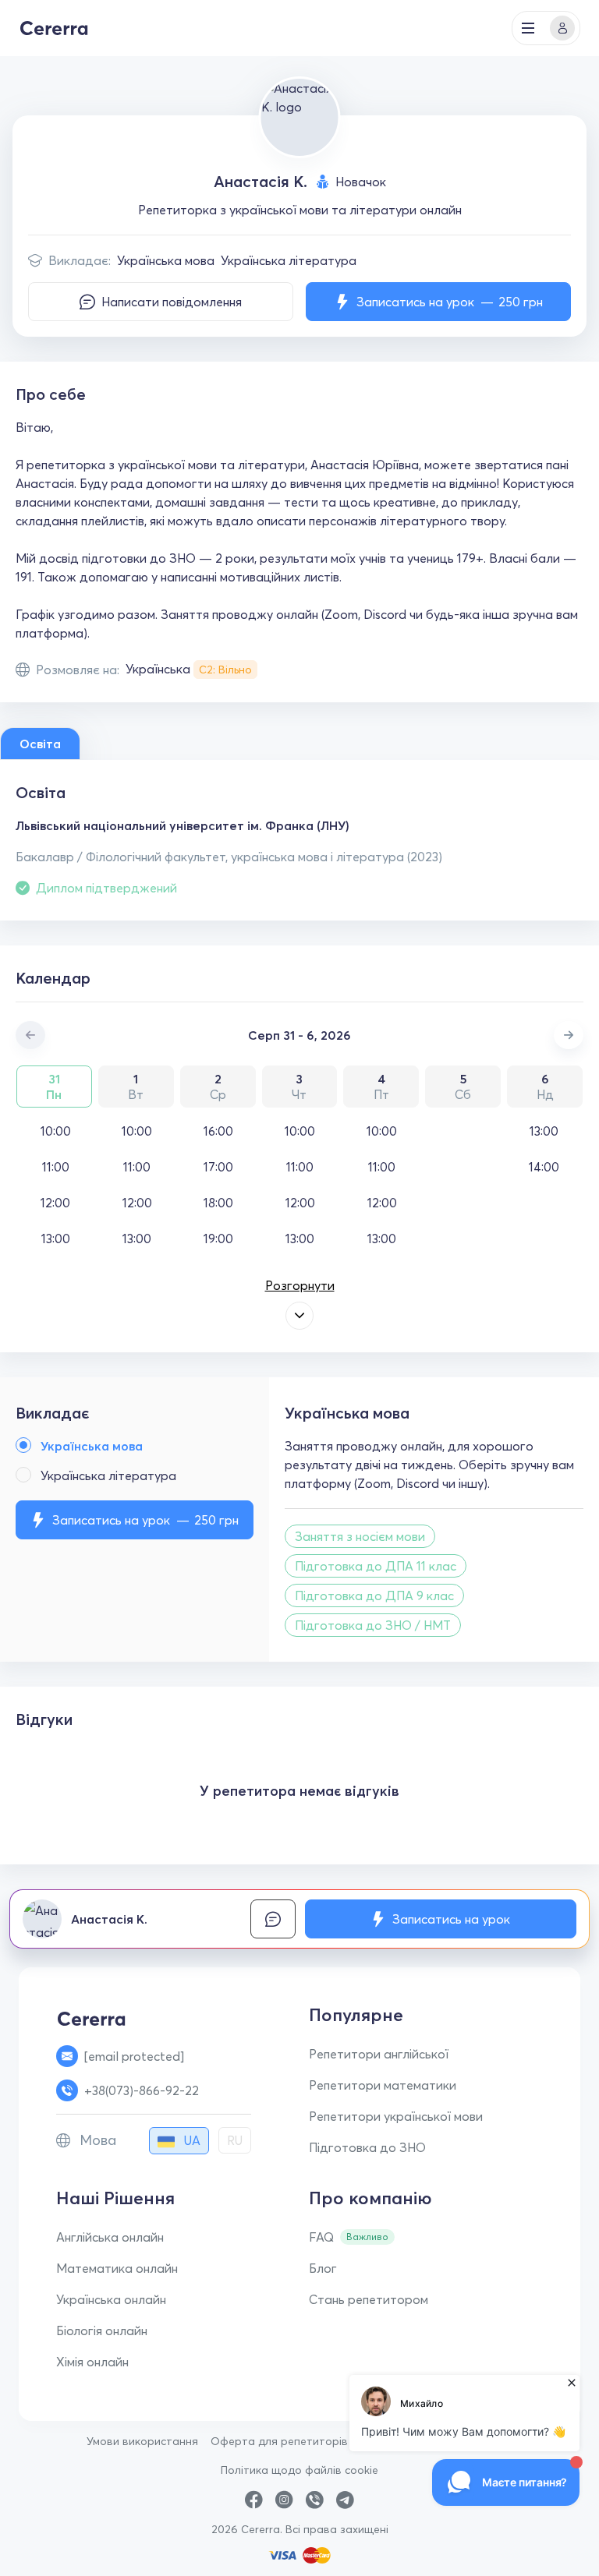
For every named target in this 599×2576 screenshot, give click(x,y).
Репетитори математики (382, 2085)
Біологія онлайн (101, 2330)
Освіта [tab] (40, 743)
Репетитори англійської (378, 2054)
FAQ (321, 2237)
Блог (323, 2268)
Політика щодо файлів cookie (299, 2470)
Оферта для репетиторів (279, 2441)
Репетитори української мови (396, 2116)
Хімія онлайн (92, 2361)
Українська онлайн (111, 2299)
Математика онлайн (117, 2268)
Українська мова (165, 260)
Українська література (288, 260)
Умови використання (142, 2441)
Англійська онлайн (110, 2237)
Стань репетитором (368, 2299)
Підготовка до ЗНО (367, 2147)
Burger (528, 28)
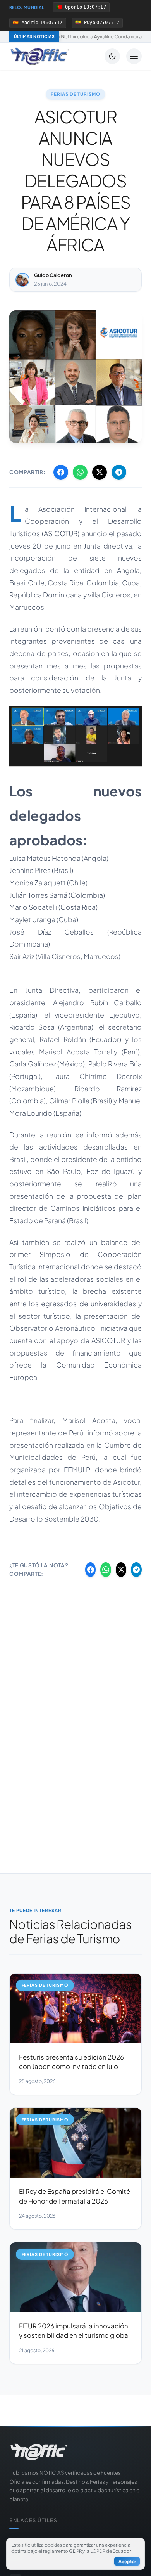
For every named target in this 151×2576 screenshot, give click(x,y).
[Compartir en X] (99, 472)
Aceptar (127, 2561)
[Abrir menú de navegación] (134, 56)
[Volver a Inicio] (39, 56)
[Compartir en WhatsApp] (80, 472)
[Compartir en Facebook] (60, 472)
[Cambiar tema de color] (112, 56)
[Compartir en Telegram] (119, 472)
########
Print exactly, and only, the lines running from the one that contains "[Volver a Inicio] (39, 56)" to the last line of the records above.

[Volver a Inicio] (39, 56)
[Compartir en WhatsApp] (80, 472)
[Compartir en Facebook] (60, 472)
[Cambiar tema de color] (112, 56)
[Compartir en Telegram] (119, 472)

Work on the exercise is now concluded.